**TEXT BLOCK**

Daniel Jordan from our core kernel team wrote up a review of his ktask framework, which has been submitted for review to the Linux Kernel Mailing list. This post has been edited to add a link to lstat.sh below.
Lately I’ve been working on a project called ktask, which allows the Linux kernel to parallelize large tasks. Although these tasks always run in kernel context, they may be initiated directly in the kernel or indirectly through a system call from an application.
In this post, I’ll explain the problem that brought this framework about, the high-level idea behind the framework, some of the use cases I’ve implemented so far, and some other details about the project. Finally, I’ll wrap up by explaining some of the Linux performance tools I’ve used to make sure each task is parallelized efficiently.
Motivation
To ensure that applications and the kernel itself continue to perform well as core counts and memory sizes increase, the kernel needs to scale. For example, when a system call requests a certain fraction of system resources, the kernel should respond in kind by devoting a similar fraction of system resources to service the request. In some places, however, the kernel doesn’t yet rise to the occasion.
For example, when a large application such as a database or in-memory cache is shutting down and freeing its pages back to the system, that application may easily have been using half the machine’s memory, but the kernel currently devotes only a single thread to this work no matter how much memory is being freed. This creates a bottleneck in which a large application can take minutes to return all its resources, preventing other applications from using them in the meantime.
Concept
Enter ktask, which is designed to scale the number of kernel threads used to service these types of heavy requests.
The concept is fairly simple, but a little terminology is needed up front. A task is the total work there is to do and a chunk is a unit of work given to a thread.
To complete a task using the ktask framework, a kernel client (such as system call code) provides a thread function that is responsible for completing one chunk. The thread function is defined in a standard way, with start and end arguments that delimit the chunk as well as an argument that the client uses to pass data specific to the task.
In addition, the client supplies an object representing the start of the task and an iterator function that knows how to advance some number of units in the task to yield another object representing the new task position. The framework uses the start object and iterator internally to divide the task into chunks.

**RECORDED DATA**
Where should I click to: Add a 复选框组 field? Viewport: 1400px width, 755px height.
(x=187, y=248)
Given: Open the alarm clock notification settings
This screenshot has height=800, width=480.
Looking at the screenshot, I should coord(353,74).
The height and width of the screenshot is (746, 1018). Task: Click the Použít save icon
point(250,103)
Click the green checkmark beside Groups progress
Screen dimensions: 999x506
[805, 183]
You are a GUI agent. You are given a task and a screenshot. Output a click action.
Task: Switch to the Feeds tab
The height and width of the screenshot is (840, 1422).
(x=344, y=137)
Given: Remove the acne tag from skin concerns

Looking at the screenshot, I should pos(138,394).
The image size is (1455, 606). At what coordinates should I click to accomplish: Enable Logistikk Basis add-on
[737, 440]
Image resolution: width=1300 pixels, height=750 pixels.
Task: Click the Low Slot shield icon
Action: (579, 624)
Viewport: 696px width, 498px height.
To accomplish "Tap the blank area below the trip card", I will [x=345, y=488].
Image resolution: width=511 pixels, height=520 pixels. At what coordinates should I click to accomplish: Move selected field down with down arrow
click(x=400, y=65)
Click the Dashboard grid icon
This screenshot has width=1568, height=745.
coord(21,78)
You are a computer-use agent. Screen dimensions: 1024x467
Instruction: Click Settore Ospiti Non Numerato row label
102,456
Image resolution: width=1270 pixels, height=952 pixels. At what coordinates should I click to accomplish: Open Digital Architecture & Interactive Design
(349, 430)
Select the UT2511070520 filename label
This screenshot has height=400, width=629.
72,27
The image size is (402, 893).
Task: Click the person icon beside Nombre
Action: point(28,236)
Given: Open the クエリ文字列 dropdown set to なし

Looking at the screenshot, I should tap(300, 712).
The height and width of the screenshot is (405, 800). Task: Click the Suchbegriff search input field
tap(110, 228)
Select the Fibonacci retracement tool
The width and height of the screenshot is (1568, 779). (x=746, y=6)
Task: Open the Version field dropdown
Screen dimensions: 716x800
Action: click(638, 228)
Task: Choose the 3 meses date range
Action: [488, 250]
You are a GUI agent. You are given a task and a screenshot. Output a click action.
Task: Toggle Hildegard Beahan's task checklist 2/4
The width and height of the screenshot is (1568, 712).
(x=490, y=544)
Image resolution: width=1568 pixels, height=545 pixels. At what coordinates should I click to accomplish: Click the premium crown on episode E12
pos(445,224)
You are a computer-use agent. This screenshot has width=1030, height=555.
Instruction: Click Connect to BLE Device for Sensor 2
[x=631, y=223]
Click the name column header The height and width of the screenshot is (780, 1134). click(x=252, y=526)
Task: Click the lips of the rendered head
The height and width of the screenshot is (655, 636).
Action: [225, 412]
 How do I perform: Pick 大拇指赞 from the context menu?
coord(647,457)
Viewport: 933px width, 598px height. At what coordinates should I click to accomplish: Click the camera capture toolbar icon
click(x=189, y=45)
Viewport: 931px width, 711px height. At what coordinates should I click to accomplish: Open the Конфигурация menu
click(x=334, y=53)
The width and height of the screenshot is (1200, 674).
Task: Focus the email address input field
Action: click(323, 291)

**USING THE INFORMATION**
• 1. According to the ktask post, what is a chunk?
• 2. Please translate this sentence from the ktask post into Spanish: "Lately I’ve been working on a project called ktask, which allows the Linux kernel to parallelize large tasks."
The entries have nothing to do with the ktask post.

**ANSWERS**
• 1. A chunk is a unit of work given to a thread.

• 2. Últimamente he estado trabajando en un proyecto llamado ktask, que permite al kernel de Linux paralelizar tareas grandes.